Infine resta da analizzare come è stata trattata la correlazione clima, degrado ambientale e virus. Innanzitutto un appunto riguardante l’influenza meteo-climatica. È stato più volte ovunque chiarito che “non esistono evidenze scientifiche che esporsi al sole, o vivere in Paesi a clima caldo, prevenga l’infezione da nuovo coronavirus (Ministero della Salute)“.

Sono reperibili tuttavia alcuni studi “osservazionali” che ipotizzano che il Covid-19 preferisca un clima fresco e asciutto rispetto a Paesi con clima caldo e umido, ma che come si diceva prima non hanno sufficiente validazione scientifica.

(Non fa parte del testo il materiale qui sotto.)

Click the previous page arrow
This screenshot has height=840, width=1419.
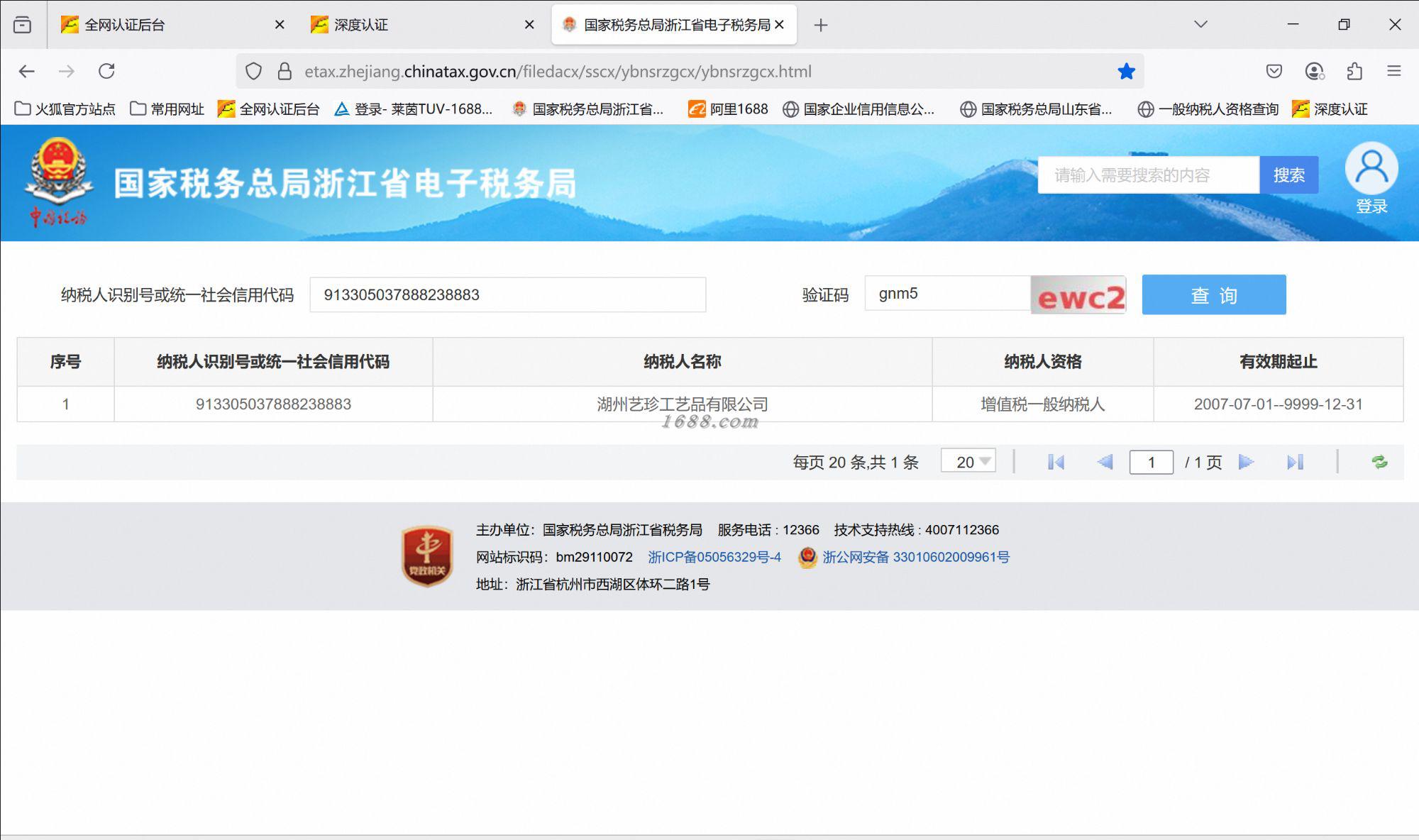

Ma questo ci dice appunto: aspettiamo, valutiamo se potrebbe esserci una correlazione, ma per ora teniamola solo come indicazione preliminare.

Sono invece comprovati da studi decennali i casi di circolazione di nuovi virus per zoonosi a causa del degrado ambientale. “Esistono vari studi, convalidati da revisione, che mostrano come ad esempio il traffico di specie protette o l’allevamento intensivo di bestiame a ridosso di zone naturali in ambienti tropicali, magari con foreste naturali ricche di specie selvatiche sono chiari fattori di rischio, spiega Moreno Di Marco, ricercatore de La Sapienza di Roma che ha pubblicato una mezza dozzina di articoli scientifici sul tema incluso PloS (Public Library of Science). “Sono questi i temi su ci si deve concentrare ora, per andare a ridurre il rischio”.

Da ultimo la crisi climatica, che non ha una correlazione diretta con il Covid-19, influisce pesantemente sulla biodiversità. Ma ancor di più sui rischi sulla salute dell’uomo. E sorprende come nonostante le migliaia di studi, verificati e riverificati, ancora non si stia facendo abbastanza.

“La mole imponente delle ricerche pubblicate negli ultimi 30 anni sottolinea l’assoluta gravità del fenomeno” spiega Serena Giacomin. “C’è chiara evidenza in numerosi studi di aumento della mortalità diretta (ondate di calore e rischi legati a fenomeni meteo estremi) e indiretta (diffusione di epidemie, aumento della povertà), con decessi che si calcoleranno in milioni di vite perse nel corso di una decade”.

Quanto sta accadendo con il coronavirus ci sta facendo riscoprire l’importanza di una corretta comunicazione scientifica, per non creare false speranze e capire quali sono i veri allarmi da seguire. Ricordiamocelo bene mentre lavoreremo per rilanciare l’economia. Attenzione a non comunicare con troppa fretta, altrimenti il danno degli articoli scritti male sarà identico a quello delle fake news. E più difficilmente si potrà creare uno spazio di dibattito sereno che possa creare azione concreta per contenere rischi presenti e futuri.